Task description:
Restate the data that follows exactly as it stands, beginning with the first line and ending with the line that contains "Given: Toggle the file read-only lock icon".

Task inputs:
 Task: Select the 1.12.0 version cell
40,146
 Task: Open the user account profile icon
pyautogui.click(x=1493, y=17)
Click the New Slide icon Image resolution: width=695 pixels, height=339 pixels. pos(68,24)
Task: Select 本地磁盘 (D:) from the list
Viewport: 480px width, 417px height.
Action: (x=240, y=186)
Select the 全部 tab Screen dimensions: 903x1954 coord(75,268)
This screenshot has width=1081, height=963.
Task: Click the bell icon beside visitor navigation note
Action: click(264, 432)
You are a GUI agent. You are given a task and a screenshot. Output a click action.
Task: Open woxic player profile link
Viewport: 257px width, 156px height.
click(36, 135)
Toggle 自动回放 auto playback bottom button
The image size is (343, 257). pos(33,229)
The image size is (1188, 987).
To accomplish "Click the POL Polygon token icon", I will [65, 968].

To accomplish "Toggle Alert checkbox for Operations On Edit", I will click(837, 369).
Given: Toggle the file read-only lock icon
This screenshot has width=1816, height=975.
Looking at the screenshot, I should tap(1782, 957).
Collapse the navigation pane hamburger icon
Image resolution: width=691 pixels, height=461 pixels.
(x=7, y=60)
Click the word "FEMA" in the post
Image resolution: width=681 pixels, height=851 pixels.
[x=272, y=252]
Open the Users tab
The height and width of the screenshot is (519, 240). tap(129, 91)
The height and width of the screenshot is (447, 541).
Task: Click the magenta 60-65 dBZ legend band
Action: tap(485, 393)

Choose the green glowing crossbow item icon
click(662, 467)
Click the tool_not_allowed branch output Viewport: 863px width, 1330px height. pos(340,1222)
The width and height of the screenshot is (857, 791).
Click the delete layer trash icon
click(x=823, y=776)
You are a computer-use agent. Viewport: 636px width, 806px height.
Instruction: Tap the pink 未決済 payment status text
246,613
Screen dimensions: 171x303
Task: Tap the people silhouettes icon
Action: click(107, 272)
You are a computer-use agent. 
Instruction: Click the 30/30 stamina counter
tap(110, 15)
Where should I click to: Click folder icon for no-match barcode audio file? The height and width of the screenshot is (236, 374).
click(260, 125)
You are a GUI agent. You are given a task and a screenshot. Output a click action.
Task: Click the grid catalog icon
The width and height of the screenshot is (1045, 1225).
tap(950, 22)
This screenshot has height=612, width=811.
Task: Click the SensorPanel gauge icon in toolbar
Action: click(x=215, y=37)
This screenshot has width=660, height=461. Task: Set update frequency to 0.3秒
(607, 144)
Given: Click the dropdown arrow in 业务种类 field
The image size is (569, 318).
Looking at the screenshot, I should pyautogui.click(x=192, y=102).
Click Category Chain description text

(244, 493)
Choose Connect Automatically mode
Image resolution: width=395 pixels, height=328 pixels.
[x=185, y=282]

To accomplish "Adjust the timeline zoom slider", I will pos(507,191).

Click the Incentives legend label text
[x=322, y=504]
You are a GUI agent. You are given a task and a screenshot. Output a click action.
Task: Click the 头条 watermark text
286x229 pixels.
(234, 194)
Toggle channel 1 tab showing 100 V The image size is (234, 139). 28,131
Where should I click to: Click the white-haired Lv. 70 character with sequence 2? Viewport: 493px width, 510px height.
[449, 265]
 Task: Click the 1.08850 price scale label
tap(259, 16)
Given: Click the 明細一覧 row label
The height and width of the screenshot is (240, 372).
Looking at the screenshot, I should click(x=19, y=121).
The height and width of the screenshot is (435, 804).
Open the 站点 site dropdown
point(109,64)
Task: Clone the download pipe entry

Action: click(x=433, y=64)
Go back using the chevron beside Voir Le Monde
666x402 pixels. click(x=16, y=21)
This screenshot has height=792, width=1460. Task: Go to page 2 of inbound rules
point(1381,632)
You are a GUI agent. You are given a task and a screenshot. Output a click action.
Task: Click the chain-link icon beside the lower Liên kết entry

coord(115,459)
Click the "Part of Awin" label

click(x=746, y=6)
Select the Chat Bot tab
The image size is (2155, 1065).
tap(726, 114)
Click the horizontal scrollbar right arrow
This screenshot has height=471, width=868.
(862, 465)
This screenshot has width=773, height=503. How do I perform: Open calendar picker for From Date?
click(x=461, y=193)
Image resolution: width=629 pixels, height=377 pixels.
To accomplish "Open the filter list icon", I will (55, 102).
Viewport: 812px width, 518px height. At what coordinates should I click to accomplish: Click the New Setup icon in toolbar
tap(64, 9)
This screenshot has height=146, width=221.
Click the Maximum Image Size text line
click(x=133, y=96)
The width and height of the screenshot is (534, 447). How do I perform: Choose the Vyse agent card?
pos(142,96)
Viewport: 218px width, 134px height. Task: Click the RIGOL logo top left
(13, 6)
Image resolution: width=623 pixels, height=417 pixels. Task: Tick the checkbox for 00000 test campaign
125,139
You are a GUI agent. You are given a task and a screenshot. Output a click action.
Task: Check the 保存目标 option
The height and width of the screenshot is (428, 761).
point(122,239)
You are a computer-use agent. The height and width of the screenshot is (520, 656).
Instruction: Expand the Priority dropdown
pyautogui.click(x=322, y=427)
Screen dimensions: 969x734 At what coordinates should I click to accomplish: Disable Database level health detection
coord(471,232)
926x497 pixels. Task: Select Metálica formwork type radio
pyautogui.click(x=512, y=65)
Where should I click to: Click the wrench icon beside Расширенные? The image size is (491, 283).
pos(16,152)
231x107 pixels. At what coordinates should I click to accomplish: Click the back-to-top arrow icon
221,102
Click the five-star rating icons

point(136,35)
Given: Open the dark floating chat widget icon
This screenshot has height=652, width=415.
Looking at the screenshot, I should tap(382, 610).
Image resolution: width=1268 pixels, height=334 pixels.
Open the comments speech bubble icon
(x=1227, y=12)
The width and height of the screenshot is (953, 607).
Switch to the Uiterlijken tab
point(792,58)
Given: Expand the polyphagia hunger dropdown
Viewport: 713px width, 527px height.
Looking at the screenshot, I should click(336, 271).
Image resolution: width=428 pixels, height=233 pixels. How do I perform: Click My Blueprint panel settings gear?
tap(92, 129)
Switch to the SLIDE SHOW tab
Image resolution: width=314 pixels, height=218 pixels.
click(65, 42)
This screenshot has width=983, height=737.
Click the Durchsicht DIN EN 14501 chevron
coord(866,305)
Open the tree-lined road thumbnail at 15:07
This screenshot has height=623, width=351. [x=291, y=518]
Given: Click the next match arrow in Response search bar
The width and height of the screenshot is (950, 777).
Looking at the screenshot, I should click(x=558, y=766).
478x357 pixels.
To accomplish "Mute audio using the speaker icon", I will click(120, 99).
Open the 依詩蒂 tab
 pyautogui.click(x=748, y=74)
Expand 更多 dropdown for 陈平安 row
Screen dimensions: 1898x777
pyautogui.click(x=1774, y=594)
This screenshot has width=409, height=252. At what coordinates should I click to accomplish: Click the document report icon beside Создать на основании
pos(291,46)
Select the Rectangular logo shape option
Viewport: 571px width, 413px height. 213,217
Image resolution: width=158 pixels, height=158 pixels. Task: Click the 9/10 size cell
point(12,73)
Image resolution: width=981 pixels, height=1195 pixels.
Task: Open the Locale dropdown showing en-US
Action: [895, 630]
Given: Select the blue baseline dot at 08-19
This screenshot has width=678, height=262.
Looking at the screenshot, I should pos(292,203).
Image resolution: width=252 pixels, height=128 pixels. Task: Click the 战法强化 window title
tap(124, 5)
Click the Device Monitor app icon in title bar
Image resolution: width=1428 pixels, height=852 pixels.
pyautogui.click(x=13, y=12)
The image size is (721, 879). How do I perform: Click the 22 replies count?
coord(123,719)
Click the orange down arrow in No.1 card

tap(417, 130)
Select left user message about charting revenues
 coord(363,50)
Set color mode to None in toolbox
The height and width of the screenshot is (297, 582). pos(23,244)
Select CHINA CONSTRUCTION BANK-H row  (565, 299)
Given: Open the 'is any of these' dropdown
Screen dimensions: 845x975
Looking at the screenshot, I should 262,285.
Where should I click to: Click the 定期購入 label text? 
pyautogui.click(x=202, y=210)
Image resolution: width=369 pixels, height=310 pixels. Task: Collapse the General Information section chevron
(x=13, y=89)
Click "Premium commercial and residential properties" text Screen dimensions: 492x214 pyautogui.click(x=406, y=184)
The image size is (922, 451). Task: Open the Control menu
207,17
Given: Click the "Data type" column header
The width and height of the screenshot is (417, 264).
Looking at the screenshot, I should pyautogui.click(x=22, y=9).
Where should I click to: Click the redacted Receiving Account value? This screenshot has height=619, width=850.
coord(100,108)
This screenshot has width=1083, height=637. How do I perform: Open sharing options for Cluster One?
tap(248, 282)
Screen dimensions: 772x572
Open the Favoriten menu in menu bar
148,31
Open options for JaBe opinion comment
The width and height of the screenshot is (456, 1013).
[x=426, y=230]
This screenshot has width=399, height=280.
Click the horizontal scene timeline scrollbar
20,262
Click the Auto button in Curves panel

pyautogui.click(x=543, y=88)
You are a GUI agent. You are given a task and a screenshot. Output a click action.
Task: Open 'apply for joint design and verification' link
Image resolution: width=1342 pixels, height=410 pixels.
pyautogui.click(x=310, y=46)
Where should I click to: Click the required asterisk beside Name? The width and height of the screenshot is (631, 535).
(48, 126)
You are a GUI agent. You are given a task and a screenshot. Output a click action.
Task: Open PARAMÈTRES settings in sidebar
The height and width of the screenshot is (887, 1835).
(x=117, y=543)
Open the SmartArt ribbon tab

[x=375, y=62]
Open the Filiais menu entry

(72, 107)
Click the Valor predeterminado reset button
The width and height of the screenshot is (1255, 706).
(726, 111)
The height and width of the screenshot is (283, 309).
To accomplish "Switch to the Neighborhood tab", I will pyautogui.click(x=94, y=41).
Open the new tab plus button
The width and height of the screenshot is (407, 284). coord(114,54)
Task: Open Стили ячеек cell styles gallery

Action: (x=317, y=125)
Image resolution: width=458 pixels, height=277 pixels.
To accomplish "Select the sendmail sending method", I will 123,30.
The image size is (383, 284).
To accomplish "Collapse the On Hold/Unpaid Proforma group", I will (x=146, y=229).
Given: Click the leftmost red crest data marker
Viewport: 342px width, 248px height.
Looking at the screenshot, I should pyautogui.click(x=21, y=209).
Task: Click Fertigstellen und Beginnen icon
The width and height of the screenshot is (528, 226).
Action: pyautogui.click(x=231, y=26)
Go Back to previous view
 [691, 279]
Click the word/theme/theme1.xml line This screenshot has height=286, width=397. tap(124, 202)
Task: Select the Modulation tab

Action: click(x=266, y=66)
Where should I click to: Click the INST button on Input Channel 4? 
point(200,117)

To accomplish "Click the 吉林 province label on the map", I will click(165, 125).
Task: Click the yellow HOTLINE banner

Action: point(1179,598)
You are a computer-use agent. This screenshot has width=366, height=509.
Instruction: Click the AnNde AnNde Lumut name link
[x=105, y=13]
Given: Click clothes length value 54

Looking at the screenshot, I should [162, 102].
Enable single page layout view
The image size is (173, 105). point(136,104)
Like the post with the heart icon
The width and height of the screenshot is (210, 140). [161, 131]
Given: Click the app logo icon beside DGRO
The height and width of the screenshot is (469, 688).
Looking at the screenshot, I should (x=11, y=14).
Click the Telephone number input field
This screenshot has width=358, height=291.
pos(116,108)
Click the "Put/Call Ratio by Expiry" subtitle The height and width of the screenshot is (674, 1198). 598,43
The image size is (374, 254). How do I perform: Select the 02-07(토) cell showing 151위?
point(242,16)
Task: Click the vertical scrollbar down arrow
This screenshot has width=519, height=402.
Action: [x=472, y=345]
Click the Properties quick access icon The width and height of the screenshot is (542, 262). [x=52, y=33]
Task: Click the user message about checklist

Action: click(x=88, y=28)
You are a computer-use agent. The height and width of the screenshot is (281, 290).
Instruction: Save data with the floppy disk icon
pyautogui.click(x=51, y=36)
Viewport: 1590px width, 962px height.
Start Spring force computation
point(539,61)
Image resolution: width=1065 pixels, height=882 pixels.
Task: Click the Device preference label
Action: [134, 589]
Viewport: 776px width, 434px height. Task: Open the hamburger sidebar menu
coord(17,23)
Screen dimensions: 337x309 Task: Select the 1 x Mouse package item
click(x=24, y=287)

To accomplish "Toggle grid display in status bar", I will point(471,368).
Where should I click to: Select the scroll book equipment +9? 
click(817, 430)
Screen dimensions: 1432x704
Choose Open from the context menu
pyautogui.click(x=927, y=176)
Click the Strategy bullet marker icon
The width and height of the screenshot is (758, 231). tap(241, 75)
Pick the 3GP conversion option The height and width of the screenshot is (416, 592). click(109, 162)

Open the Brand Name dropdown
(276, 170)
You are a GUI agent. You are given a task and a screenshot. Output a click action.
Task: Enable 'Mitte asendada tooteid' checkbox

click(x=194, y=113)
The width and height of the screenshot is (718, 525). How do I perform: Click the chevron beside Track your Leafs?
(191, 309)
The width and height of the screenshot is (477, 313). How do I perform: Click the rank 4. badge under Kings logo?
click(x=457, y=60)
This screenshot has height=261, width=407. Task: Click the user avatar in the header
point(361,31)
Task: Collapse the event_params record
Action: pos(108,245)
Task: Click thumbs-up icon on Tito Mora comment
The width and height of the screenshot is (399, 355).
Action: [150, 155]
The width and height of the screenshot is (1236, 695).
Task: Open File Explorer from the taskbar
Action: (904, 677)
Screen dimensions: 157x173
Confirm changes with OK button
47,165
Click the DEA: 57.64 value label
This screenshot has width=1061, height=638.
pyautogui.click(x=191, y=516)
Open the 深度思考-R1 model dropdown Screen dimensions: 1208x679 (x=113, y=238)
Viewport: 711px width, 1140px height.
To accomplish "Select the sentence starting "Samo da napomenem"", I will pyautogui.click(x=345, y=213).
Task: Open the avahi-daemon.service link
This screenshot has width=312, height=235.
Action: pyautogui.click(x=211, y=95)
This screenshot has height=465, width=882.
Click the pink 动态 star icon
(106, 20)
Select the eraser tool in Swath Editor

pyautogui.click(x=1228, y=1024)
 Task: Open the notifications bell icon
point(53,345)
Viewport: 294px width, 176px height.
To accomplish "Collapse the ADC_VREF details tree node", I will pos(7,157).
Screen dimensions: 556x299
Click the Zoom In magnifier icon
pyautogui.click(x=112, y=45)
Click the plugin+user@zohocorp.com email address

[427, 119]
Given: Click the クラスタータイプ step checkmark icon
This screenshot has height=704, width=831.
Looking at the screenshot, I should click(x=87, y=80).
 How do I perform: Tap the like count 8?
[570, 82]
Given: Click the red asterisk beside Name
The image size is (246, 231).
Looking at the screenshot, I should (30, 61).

Answer to the exercise:
 Task: Select the 1.12.0 version cell
40,146
 Task: Open the user account profile icon
pyautogui.click(x=1493, y=17)
Click the New Slide icon Image resolution: width=695 pixels, height=339 pixels. pos(68,24)
Task: Select 本地磁盘 (D:) from the list
Viewport: 480px width, 417px height.
Action: (x=240, y=186)
Select the 全部 tab Screen dimensions: 903x1954 coord(75,268)
This screenshot has width=1081, height=963.
Task: Click the bell icon beside visitor navigation note
Action: click(264, 432)
You are a GUI agent. You are given a task and a screenshot. Output a click action.
Task: Open woxic player profile link
Viewport: 257px width, 156px height.
click(36, 135)
Toggle 自动回放 auto playback bottom button
The image size is (343, 257). pos(33,229)
The image size is (1188, 987).
To accomplish "Click the POL Polygon token icon", I will [65, 968].

To accomplish "Toggle Alert checkbox for Operations On Edit", I will click(837, 369).
Given: Toggle the file read-only lock icon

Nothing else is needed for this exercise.